A FÁBRICA

Abril 11 2007

Lev Nikolaievitch Tolstoi, conde de Tolstoi, nasceu no seio de uma família nobre, em Yasnaya Polyana, província de Tula, em 28 de Agosto de 1828.
Perdeu os pais ainda muito novo tendo sido criado por parentes. Em 1844, Lev Tolstoi iniciou os seus estudos em Direito e Literatura Oriental na Universidade de Kazan, no entanto abandonou a faculdade antes de se licenciar. Insatisfeito com a educação, regressou aos seus estudos em Yasnaya Polyana, passando grande parte do tempo em Moscovo e em São Petesburgo.
Em 1851, o sentimento de vazio existencial levou-o a juntar-se ao irmão, soldado no Cáucaso. É nesta época que inicia a sua carreira literária, ao publicar a primeira parte da trilogia autobiográfica Infância (1852), que foi concluída com Adolescência (1854) e Juventude (1857).
Em 1857, visitou a França, a Suíça e a Alemanha.
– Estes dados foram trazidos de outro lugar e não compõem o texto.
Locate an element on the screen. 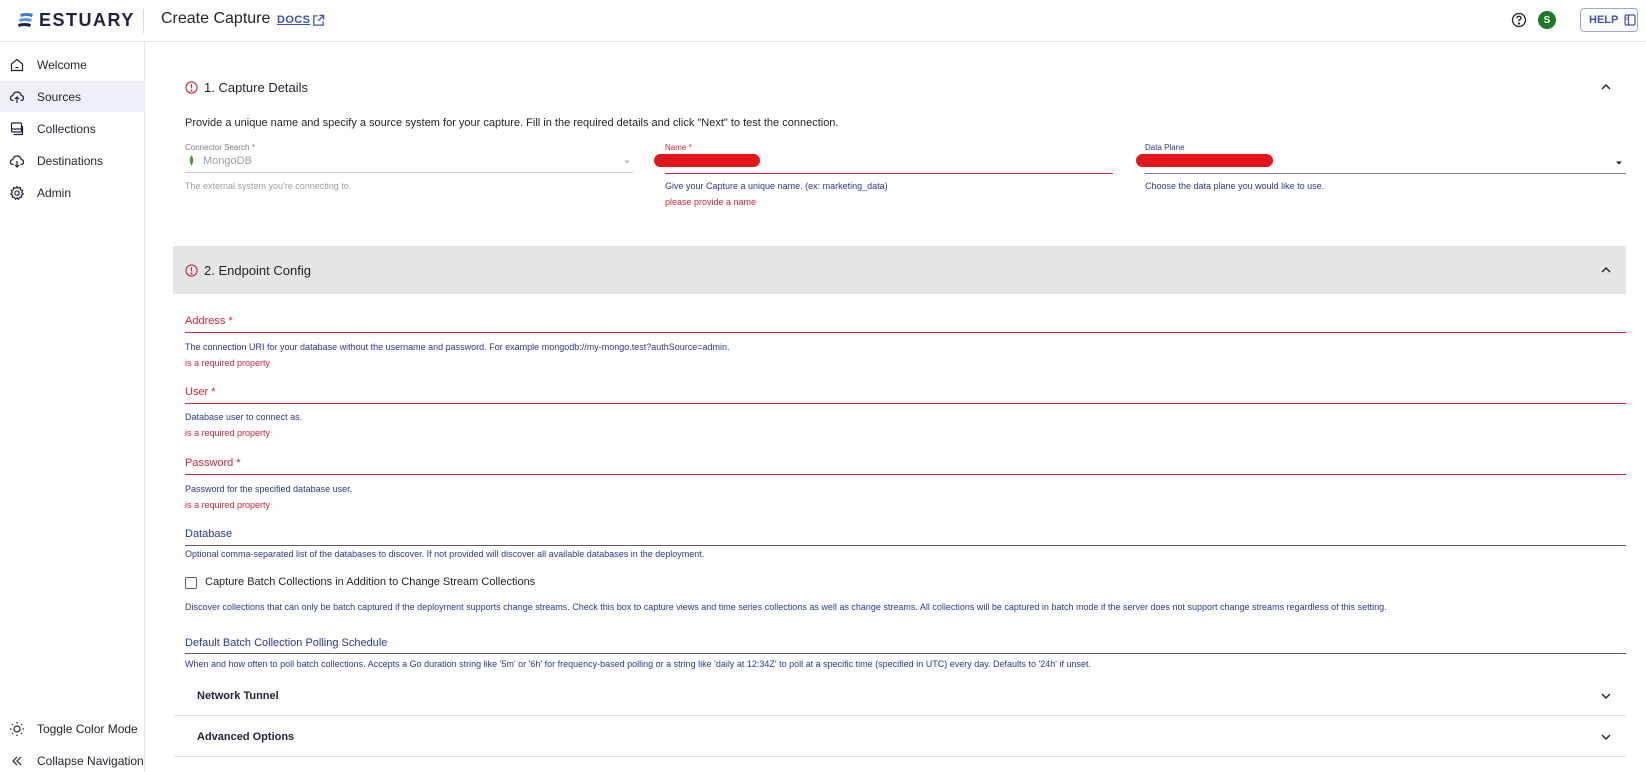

Depois das viagens, instalou-se em Yasnaja Polyana e fundou uma escola para filhos de camponeses. Para Tolstoi, o segredo para mudar o mundo residia na educação.
Durante as suas viagens pela Europa, analisou a teoria e a prática educacional, tendo publicado artigos e manuais sobre o tema.
Em 1862, casou com Sonya Andreyevna Behrs, que se tornou a sua secretária devota. A sua leitura abrangia a ficção e a filosofia. Entre os seus autores preferidos encontravam-se Platão, Rousseau, Dickens e Sterne. Nos anos 50 lia e admirava Goethe, Stendhal, Thackeray e George Eliot.
A obra Guerra e Paz (1863-69) reflectia o ponto de vista de Lev Tolstoi, de que tudo estava predestinado. A sua outra obra-prima surgiu em 1873-77, Anna Karenina.
Em 1880, escreveu obras filosóficas como A Confession e What I Believe, que foi banida em 1884. Começou por ver-se mais como um sábio e um líder moral do que como artista.
A partir de 1880, Tolstoi atravessou uma profunda crise espiritual e assumiu diversas posições de cariz moral, incluindo a resistência passiva ao mal, a rejeição da autoridade (religiosa ou civil) e a propriedade privada, e um regresso ao cristianismo místico. Foi excomungado pela igreja ortodoxa, tendo as suas obras posteriores sido proibidas. A Morte de Ivan Ilitch (1886), A Sonata a Kreutzer (1890), Ressurreição (1889-99) e Hadji Mourat (1890-1904) fazem parte deste período.
O desejo que o autor tinha de renunciar aos seus bens e de viver como um camponês perturbou a sua vida familiar, tendo acabado por fugir de casa e morrer com pneumonia numa estação de caminhos-de-ferro em Astapovo, em 7 de Novembro de 1910.